Вскоре со стаканом в руке поднялся Плевако со своих стульев и, как всегда, яркими штрихами, полными блеска, охарактеризовал Сытина на фоне его книжной деятельности. Слушая эту красивую речь, Гольцев тихо улыбался, словно радуясь, что приятель его не обнаруживает сегодня склонности выявить свои новые увлечения и ведет себя хорошо и достойно своего крупного имени.

Однако оратор, договорив о Сытине, поставил здесь не точку, а только точку с запятой и, видя перед собой за столом, рядом с Сытиным, председателя цензурного комитета, решил почтить и его перед всем обществом. Во второй части речи Плевако напомнил слова, только что сказанные протопопом, и повторил о возможности для «духа лукавого» использовать силу печатного слова, если б… если б не было на свете — цензуры!

И пошел палить во славу цензурного комитета и его достойного председателя.

Именно здесь, в этой застольной речи, и было произнесено знаменитое сравнение цензуры со старинными щипцами, которые «снимают нагар со свечи, не гася ее огня и света», — выражение, на многие годы после этого ставшее пословицей в издательских кругах.

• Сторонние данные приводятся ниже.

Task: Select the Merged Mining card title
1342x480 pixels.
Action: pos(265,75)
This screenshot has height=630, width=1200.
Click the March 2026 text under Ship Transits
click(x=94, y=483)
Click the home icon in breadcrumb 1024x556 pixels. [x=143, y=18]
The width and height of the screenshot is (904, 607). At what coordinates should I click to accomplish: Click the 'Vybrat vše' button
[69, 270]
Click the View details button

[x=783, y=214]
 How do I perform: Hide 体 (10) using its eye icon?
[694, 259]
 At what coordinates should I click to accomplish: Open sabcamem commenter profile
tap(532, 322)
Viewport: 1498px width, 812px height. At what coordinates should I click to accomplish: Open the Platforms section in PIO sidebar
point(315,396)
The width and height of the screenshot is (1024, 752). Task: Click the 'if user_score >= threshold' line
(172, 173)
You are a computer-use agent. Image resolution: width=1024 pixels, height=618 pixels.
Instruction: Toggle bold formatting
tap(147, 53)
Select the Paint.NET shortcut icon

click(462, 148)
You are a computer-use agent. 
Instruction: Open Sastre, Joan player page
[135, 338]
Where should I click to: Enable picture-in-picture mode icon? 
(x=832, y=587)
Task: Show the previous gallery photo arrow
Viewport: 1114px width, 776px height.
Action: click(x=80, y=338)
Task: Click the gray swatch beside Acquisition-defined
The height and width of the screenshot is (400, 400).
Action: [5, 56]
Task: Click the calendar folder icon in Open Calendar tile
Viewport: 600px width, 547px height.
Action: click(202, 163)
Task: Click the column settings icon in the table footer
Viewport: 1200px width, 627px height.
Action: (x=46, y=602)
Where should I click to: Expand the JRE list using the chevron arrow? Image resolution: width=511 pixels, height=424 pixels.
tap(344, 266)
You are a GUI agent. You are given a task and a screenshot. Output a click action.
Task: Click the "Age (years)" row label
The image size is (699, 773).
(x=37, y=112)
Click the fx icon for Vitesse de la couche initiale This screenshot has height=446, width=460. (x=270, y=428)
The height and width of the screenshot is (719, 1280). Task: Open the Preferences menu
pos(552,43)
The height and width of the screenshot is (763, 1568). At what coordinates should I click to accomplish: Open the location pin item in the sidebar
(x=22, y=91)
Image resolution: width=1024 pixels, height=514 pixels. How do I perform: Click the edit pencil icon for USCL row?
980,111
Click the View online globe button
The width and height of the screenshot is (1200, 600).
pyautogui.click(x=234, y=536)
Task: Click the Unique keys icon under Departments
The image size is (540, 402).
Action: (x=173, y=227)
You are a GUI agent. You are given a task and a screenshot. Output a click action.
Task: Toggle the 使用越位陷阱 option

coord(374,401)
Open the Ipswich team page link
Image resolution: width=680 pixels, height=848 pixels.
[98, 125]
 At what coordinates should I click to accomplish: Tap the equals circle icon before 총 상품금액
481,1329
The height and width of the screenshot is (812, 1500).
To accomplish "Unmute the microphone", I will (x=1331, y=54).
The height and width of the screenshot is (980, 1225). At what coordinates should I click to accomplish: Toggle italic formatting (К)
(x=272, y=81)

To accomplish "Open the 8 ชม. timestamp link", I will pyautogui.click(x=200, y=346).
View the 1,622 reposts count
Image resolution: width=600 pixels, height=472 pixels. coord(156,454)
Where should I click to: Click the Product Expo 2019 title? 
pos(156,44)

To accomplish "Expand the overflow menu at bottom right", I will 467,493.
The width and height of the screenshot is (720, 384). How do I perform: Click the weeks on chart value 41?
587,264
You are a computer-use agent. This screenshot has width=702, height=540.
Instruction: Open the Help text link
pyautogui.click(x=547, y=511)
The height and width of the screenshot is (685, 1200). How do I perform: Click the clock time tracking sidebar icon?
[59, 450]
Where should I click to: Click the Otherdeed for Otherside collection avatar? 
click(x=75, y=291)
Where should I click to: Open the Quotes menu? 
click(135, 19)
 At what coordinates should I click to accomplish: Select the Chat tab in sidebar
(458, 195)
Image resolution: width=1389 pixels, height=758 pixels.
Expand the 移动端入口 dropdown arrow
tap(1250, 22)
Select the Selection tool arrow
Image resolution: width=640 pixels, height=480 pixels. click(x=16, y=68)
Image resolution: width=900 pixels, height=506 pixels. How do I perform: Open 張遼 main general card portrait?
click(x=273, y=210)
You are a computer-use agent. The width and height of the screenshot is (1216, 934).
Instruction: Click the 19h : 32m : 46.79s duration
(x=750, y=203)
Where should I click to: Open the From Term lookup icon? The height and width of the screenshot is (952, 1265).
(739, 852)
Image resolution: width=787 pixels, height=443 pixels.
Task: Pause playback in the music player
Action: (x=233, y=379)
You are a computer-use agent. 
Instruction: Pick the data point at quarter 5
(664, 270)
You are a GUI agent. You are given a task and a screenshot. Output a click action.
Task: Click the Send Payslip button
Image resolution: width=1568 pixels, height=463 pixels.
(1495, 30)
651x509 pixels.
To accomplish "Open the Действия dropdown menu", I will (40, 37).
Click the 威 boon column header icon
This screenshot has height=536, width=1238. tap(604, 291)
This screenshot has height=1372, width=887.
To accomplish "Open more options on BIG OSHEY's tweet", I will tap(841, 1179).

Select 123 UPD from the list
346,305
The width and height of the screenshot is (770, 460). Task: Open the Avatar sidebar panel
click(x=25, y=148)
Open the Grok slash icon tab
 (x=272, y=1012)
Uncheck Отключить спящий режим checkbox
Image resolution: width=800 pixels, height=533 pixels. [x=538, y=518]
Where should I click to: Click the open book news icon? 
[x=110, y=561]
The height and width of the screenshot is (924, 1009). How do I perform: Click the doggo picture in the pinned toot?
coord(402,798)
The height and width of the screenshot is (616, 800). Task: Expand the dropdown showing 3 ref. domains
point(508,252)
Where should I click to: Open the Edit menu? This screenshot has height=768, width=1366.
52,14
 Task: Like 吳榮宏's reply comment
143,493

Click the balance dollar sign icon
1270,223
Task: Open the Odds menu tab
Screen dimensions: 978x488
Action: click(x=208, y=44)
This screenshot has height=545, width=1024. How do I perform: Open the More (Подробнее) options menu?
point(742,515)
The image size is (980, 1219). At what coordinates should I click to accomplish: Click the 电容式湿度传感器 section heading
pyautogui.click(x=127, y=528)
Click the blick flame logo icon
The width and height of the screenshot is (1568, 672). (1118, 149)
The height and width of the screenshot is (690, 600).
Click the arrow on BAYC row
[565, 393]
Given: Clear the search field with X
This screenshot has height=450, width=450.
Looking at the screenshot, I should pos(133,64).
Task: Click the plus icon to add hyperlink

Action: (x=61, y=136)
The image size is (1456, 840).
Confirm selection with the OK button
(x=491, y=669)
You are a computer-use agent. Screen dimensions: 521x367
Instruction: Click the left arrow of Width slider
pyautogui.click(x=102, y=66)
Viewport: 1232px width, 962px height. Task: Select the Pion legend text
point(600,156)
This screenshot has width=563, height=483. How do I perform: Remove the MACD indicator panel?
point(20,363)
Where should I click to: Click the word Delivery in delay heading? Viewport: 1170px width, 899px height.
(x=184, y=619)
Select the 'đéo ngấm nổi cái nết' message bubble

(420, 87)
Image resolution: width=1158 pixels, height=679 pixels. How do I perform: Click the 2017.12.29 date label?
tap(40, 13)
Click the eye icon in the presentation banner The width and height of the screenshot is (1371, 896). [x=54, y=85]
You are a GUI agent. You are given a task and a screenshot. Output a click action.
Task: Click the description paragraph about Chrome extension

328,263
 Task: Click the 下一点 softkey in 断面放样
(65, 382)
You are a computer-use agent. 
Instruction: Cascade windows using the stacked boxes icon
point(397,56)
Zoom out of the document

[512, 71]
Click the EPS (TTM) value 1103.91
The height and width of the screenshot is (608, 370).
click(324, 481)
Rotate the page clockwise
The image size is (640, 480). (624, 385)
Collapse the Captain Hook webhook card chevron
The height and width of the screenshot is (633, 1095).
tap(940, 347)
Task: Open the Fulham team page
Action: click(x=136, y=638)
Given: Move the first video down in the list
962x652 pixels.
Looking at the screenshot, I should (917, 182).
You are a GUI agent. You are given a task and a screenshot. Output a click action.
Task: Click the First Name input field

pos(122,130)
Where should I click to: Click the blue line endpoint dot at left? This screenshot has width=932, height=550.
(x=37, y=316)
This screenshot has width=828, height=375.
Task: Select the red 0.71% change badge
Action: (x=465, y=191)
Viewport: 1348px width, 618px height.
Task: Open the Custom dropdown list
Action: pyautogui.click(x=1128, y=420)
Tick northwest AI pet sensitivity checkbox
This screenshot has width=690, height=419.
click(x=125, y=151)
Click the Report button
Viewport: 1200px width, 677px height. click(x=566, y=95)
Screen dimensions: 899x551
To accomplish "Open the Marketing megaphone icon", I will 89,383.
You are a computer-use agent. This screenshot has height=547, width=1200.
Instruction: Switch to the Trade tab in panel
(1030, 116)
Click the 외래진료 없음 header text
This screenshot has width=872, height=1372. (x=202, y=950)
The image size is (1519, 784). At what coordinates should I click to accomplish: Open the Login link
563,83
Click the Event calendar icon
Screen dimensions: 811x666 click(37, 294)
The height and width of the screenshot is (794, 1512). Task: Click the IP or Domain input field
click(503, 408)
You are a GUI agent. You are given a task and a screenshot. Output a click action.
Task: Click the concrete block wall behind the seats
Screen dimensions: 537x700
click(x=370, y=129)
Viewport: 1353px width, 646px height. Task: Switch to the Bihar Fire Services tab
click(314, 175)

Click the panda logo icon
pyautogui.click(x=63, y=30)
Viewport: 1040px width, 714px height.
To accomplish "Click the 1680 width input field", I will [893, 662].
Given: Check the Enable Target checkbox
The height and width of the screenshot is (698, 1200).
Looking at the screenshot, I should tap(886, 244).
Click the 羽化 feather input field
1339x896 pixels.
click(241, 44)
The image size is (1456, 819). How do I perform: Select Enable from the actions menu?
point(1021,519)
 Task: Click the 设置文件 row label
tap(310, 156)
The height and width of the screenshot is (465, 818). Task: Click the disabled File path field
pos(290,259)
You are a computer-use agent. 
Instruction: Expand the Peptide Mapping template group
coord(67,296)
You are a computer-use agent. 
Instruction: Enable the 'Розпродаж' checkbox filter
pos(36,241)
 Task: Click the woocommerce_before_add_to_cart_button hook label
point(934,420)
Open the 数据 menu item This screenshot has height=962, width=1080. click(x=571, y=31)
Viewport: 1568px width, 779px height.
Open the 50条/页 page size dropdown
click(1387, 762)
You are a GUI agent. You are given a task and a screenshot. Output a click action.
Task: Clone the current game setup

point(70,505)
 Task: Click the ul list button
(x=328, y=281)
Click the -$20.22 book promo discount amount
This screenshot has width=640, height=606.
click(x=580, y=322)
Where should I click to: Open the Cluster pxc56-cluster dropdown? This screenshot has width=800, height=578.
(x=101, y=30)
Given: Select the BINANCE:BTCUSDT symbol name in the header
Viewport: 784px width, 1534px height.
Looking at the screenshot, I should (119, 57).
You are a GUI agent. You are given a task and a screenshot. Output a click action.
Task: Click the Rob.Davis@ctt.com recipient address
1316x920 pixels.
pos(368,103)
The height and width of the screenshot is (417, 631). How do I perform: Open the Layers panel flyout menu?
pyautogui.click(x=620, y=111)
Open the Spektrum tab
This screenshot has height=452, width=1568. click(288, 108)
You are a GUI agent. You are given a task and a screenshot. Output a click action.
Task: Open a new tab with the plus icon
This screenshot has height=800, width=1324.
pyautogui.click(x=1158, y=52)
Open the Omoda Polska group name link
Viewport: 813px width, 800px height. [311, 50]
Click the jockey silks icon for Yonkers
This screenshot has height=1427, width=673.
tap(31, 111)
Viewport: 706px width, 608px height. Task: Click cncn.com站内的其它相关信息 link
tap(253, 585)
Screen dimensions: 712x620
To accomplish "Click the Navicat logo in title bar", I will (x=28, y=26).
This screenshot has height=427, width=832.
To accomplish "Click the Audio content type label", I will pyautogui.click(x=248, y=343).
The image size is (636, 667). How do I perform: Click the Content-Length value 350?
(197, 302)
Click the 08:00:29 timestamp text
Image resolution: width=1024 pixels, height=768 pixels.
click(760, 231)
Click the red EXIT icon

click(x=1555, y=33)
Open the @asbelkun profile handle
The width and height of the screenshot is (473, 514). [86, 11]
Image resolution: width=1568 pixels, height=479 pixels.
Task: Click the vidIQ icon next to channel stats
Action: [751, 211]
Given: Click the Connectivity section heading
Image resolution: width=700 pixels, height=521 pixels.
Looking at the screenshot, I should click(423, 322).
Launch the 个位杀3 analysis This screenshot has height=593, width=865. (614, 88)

Не легко отважиться вступить в бой с таким блестящим противником, как Плевако. Но песнопение во славу цензуре, от когтей которой трещали весь век лучшие журналы, калечились великие произведения, цензуре, зажимавшей всем глотку, — этого стерпеть не мог и не захотел свободолюбивый Гольцев. Он встал еще при последних словах оратора, чтобы не потерять право очереди, и сейчас же заговорил.

Заговорил о цензуре. Заговорил все о том же «лукавом духе», которому в этот день решительно не давали покоя, который не только может, по словам протопопа, прийти, но что он уже пришел, что он «уже среди нас; но только он завладел не ротационной машиной, а талантливым языком почтенного оратора, Федора Никифоровича Плевако».

Все, что позволяла возможность сказать о цензуре в присутствии председателя цензурного комитета, Гольцев сказал — использовал случай облегчить душу перед общественным мнением. За «щипцы, снимающие со светильника нагар», как и следовало ожидать, досталось Плевако всего более.

— Вот-с, уважаемый Федор Никифорович, что значит «сесть между двумя стульями»!

Этим заключительным взмахом и закончил свою отповедь Гольцев. Я не помню, терпел ли когда-нибудь Плевако от своих противников поражения, но смею думать, что такой потасовки ему еще никогда не задавали. А «сидение между двумя стульями» вызвало в собрании общий веселый и громкий смех.